* EXTRAIT:
————

Allongement de la durée de protection des œuvres musicales de 50 ans à 70 ans pour une adaptation à l’ère de la musique digitale
Le 16 février dernier est entrée en force la loi du 10 février 2015 sur l’allongement de la protection des droits d’auteur et de certains droits voisins modifiant la loi du 18 avril 2011 sur les droits d’auteur, les droits voisins et les bases de données.
La nouvelle loi transpose tardivement la directive 2011/77/UE relative à la durée de protection du droit d’auteur et de certains droits voisins (la directive) qui a pour buts affichés une meilleure protection à travers l’Europe des milliers d’artistes interprètes dont l’activité créatrice est d’une importance sociale primordiale et l’adaptation de cette protection à l’environnement numérique actuel.
Les premiers bénéficiaires de la loi sont les auteurs et interprètes qui n’ont d’autres sources régulières de revenus que les droits sur leurs œuvres et prestations. L’allongement de la durée de protection de ces droits répond à la volonté d’aligner celle-ci sur leur durée de vie afin de leur assurer une rémunération décente. Les producteurs profitent également du nouveau régime en ce qu’il permet la perception de revenus supplémentaires, en particulier de la vente de titres sur Internet.
LES APPORTS DE LA NOUVELLE LOI Extension de la durée de protection
En ce qui concerne l’extension de la durée de protection, elle profite maintenant aux auteurs de « compositions musicales comportant des paroles » et « prend fin 70 ans après la mort du dernier survivant parmi (…) l’auteur des paroles et le compositeur de la composition musicale » (article 1er, (2) de la loi du 10 février 2015).
Sur le terrain des droits voisins, la même extension bénéficie aux artistes interprètes ou exécutant pour les compositions musicales fixées dans un phonogramme. La durée de protection n’est prolongée
à 70 ans que si cette prestation est fixée durant les 50 années suivant l’exécution. Ce nouveau régime n’est pas applicable aux compositions fixées sur un autre support ; on pensera notamment aux compositions audiovisuelles (article 2, (1)).

————

(Enregistrements du jeu de données)
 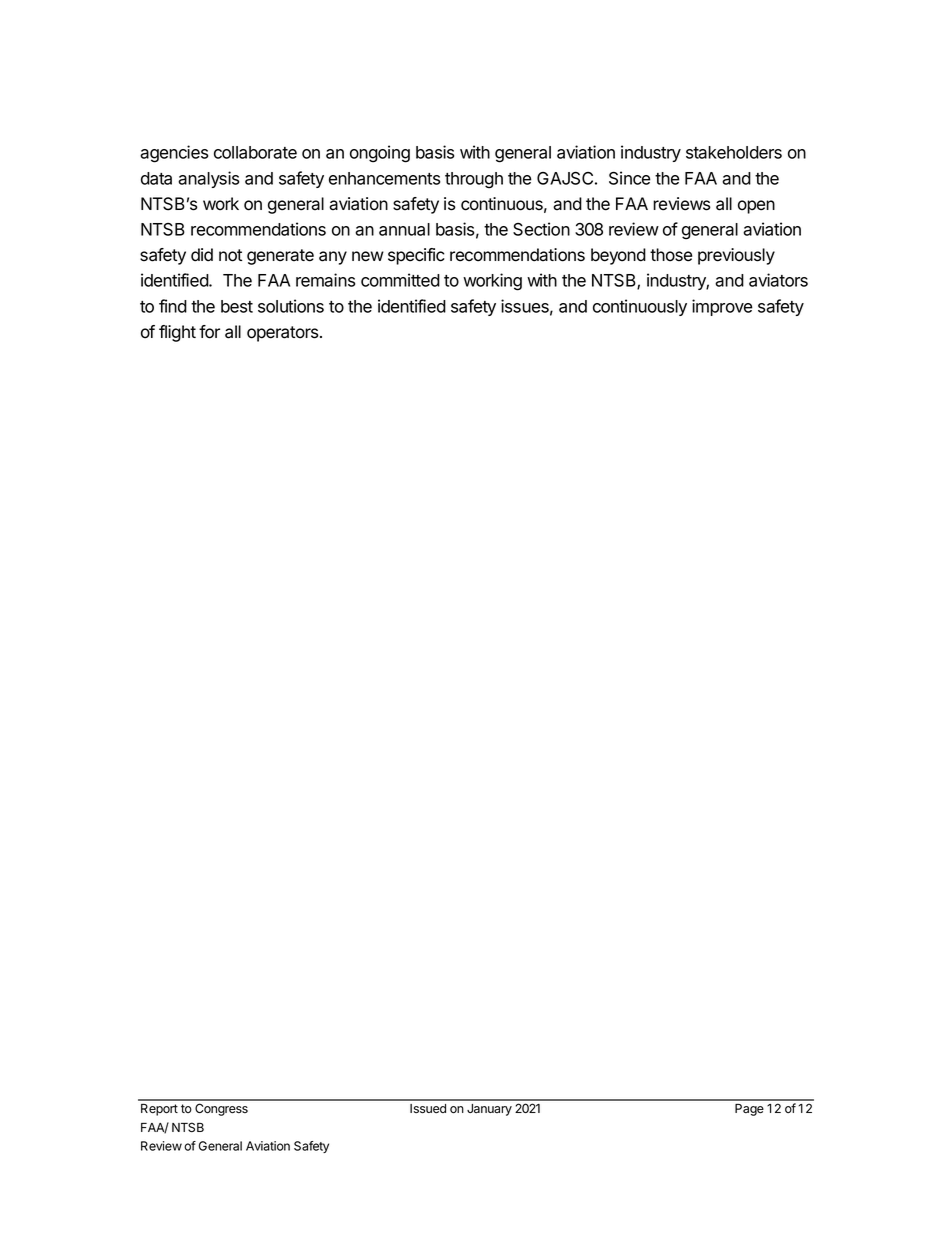 I want to click on January, so click(x=489, y=1110).
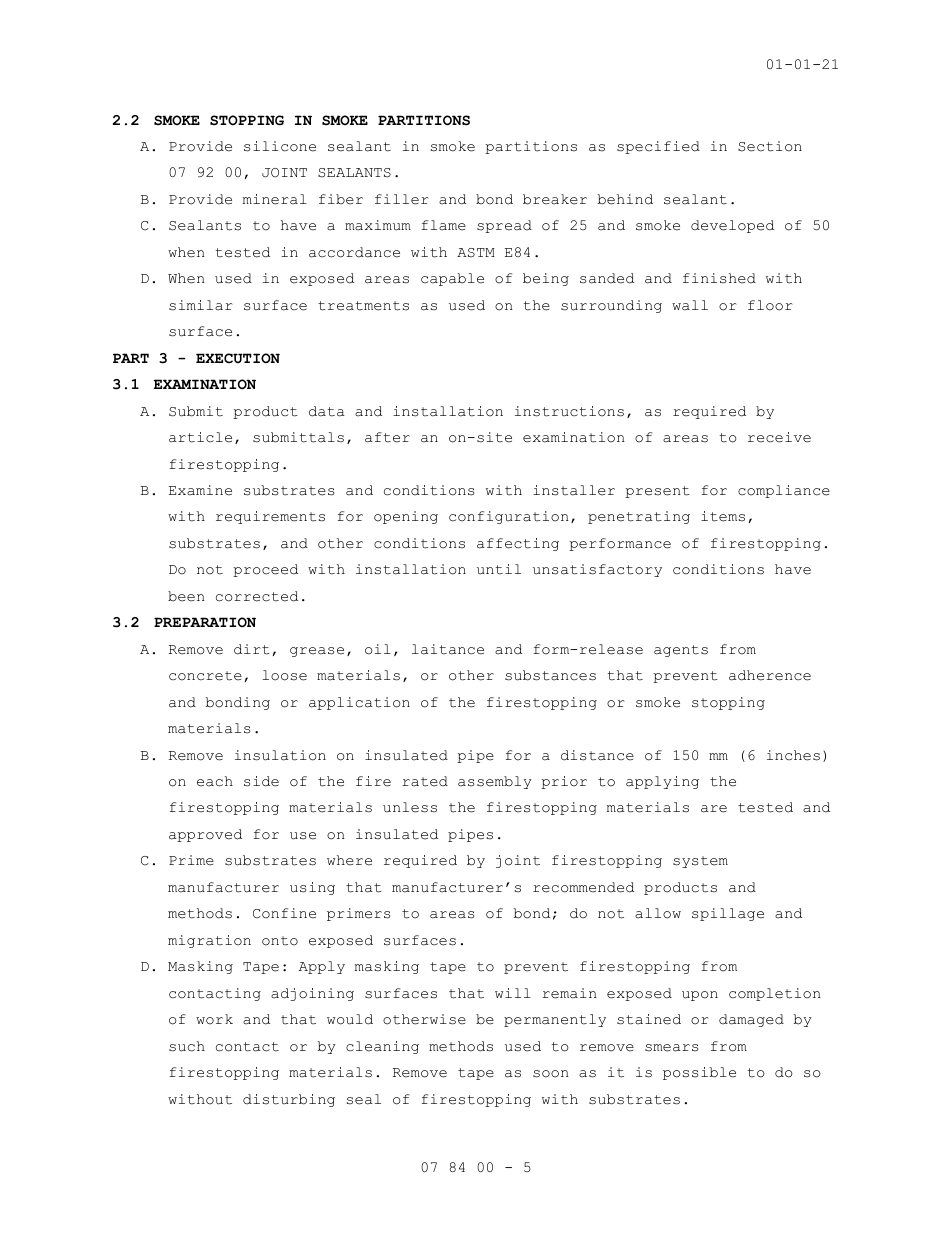 Image resolution: width=952 pixels, height=1233 pixels. Describe the element at coordinates (504, 226) in the page. I see `spread` at that location.
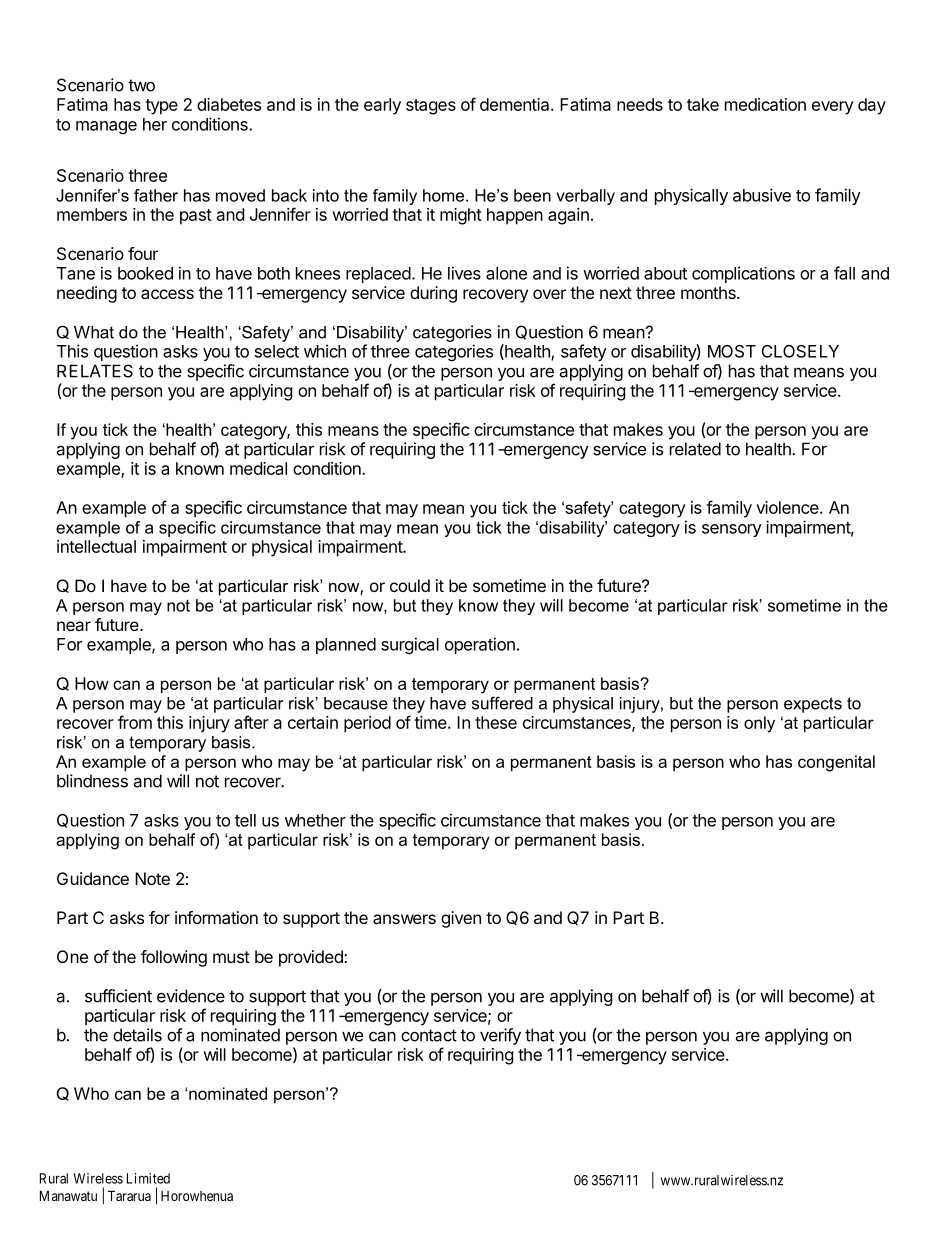 The image size is (952, 1233). What do you see at coordinates (461, 919) in the screenshot?
I see `given` at bounding box center [461, 919].
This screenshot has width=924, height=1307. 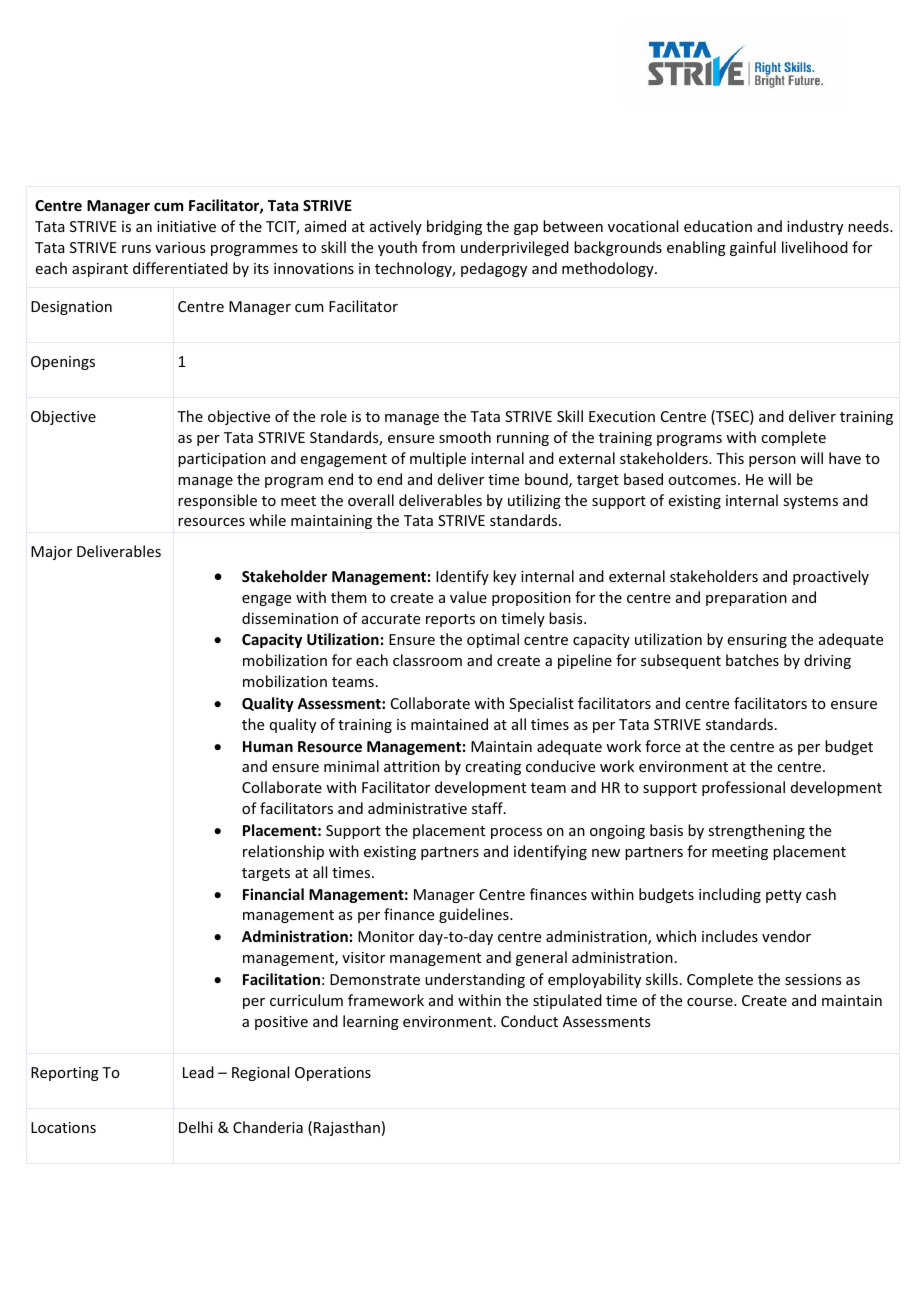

————

* EXERCICE BREF A:
Reproduisez à l'identique le passage du texte sur la protection des œuvres musicales qui commence par les mots contenant « LES APPORTS DE » et se termine par « (article 2, (1)). ».
* EXERCICE BREF B:
Poursuivez la rédaction du texte sur l'allongement de la protection des œuvres musicales à partir de sa dernière phrase.

* RÉSULTAT A:
LES APPORTS DE LA NOUVELLE LOI Extension de la durée de protection
En ce qui concerne l’extension de la durée de protection, elle profite maintenant aux auteurs de « compositions musicales comportant des paroles » et « prend fin 70 ans après la mort du dernier survivant parmi (…) l’auteur des paroles et le compositeur de la composition musicale » (article 1er, (2) de la loi du 10 février 2015).
Sur le terrain des droits voisins, la même extension bénéficie aux artistes interprètes ou exécutant pour les compositions musicales fixées dans un phonogramme. La durée de protection n’est prolongée
à 70 ans que si cette prestation est fixée durant les 50 années suivant l’exécution. Ce nouveau régime n’est pas applicable aux compositions fixées sur un autre support ; on pensera notamment aux compositions audiovisuelles (article 2, (1)).

* RÉSULTAT B:
Mesures d’accompagnement de l’extension
Suite à l’extension de la protection, la loi du 18 avril 2001 telle que modifiée prévoit des mesures d’accompagnement couvrant les 20 années supplémentaires :
- les artistes disposent à présent d’un droit de résiliation du contrat (« use it or lose it clause ») si, 50 ans après le fait générateur (communication licite au public ou publication licite), le producteur de phonogrammes ne met plus en vente une quantité suffisante de copies ou ne les met pas à disposition du public en format numérique ou analogique. Ce droit est effectif un an après notification au producteur dont les droits expirent suite à l’application de la présente disposition (article 2, (3))
- concernant les artistes dont la rémunération n’est pas récurrente, ils auront dorénavant droit à une rémunération annuelle supplémentaire se montant à 20 % des recettes perçues l’année précédente par le producteur pour la distribution, reproduction et mise à disposition du phonogramme. Cette rémunération supplémentaire est exigible après écoulement de la 50e année suivant le fait générateur ;
- enfin, dans les contrats de cession ou de licence prévoyant une rémunération récurrente, la rémunération, au-delà de la 50e année, ne peut être diminuée par le paiement d’avances ou l’octroi de déductions définis au contrat (« clean slate clause »).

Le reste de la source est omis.